Aber dennoch ist es bei mir manchmal diese Komplexität, die mich reizt und die einen dann doch nicht loslässt. Irgendwas muss einem ja mehr geboten werden, man muss es nur noch finden 

Ich habe mir nun ein JSF Buch ausgeliehen und hier wird am Anfang schon kurz gezeigt, wo der Vorteil von JSF gegenüber z.B. derselben Seite in Form von JSP mit JSTL liegt. Im Grunde ist es kürzerer Code. Desweiteren bietet mir JSF auf Events zu reagieren, ohne das ganze per Hand zu parsen. Sobald ich mit dem Buch weiter bin kann ich dazu vielleicht mehr sagen 

Aber selbst der Autor schreibt: JSF ist geeignet für komplexe Weboberflächen, die eine Menge Interaktion mit dem Benutzer fordert. Für kleine dynamische Webseiten, die nur darauf ausgelegt sind einige wenige Inhalte aus einer Datenbank anzuzeigen ist man mit JSP meist schneller am Ziel.

Ich denke mir bei sowas nur immer: ASP.NET Anwendungen sind z.B. sehr schnell zusammengeklickt und laufen. Aber der Code von ASP.NET Anwendungen, also von den Webseiten ist ähnlich derer mit JSF. Nur hat Visual Studio eben einen netten Editor, mit dem ich das ganze zurechtbasteln kann. Sobald ich das per Hand machen müsste wäre ich nicht schneller, als mit JSF. Man sollte also die IDE nicht vernachlässigen. Und wenn meine Lieblings-IDE nun auf JSF setzt, dann werde ich auch JSF benutzen und schon ist die Frage nach dem "Was benutze ich nun" schnell gelöst. 


Ansonsten muss man das ganze wohl recht pragmatisch angehen. D.h. ich nehme mir eine Anwendung vor und wähle dafür JSF. Ich habe mich für JSF entschieden, weil es für mich den Eindruck macht, dass es State of the Art ist und es mir im Vergleich zu Tapestry besser gefällt, vom Code her. Wie nun Facelets usw. damit zusammenhängen weiß ich noch nicht.

Aber wenn ich nun JSF verwende, verwende ich auch schnell Servlets, JSP und JSTL. Und dann begreift man schon, was das alles macht.

Kompliziert wird es imho erst, wenn sowas wie Spring, JBoss Seam, EJB usw. ins Spiel kommt. Weil hier gibt es Überlappungen. Hier übernehmen viele die selbe Aufgabe. Und ein Vergleich ist nicht in 5 Minuten getan, da es, wie mutex schon sagte einfach keine Informationen gibt, was wo besser ist. Das muss ich selbst erarbeiten und das braucht Zeit, die man nicht immer investieren will. Man möchte ja nicht alles 10 mal programmieren, jeweils mit einem anderen Framework. Sondern entscheiden: Ja, das nehme ich, weil...
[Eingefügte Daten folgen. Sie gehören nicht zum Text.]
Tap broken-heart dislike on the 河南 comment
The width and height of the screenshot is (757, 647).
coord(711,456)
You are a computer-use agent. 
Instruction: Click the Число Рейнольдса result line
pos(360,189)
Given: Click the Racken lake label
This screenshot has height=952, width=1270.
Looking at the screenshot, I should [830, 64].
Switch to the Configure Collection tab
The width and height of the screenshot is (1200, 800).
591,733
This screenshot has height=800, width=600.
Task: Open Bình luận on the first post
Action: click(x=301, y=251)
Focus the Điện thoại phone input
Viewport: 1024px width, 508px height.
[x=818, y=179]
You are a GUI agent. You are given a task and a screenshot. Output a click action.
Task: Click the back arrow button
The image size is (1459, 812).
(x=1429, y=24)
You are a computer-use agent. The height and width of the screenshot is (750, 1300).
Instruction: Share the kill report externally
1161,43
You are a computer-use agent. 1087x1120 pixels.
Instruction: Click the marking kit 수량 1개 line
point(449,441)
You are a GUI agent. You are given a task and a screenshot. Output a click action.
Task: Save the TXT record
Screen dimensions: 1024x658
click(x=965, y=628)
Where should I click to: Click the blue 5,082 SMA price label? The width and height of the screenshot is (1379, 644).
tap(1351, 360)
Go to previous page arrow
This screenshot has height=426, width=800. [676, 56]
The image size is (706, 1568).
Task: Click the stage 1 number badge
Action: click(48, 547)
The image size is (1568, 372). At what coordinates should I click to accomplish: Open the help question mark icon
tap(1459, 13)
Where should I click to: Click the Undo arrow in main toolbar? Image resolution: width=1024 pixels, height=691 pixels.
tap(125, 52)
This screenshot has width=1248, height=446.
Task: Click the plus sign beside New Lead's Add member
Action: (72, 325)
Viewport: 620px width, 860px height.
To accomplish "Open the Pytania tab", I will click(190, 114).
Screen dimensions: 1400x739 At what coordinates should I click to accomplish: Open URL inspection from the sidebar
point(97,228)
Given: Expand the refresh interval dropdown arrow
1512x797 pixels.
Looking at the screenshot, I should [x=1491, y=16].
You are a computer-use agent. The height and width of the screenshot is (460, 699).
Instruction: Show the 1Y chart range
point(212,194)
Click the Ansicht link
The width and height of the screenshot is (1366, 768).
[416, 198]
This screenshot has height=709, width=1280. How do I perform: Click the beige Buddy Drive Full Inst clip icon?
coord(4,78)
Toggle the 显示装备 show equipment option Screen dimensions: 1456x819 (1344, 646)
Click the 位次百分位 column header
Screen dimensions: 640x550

Also ich bin für jeden Link dankbar, der mir eine Übersicht gibt, was wo wie wann für was besser geeignet ist  Solange werde ich einfach weiter Bücher lesen, in der Hoffnung, dass hier entsprechende Informationen enthalten sind, oder ich mir nach ein paar Büchern selbst ein Bild machen kann, wann sich was besser eignet.

Gruß

Mike


----------



## mutex (7. Okt 2006)

> Da hat man genau das gleiche Thema am Hals wie z.B.: EJB vs. irgendetwas anderes.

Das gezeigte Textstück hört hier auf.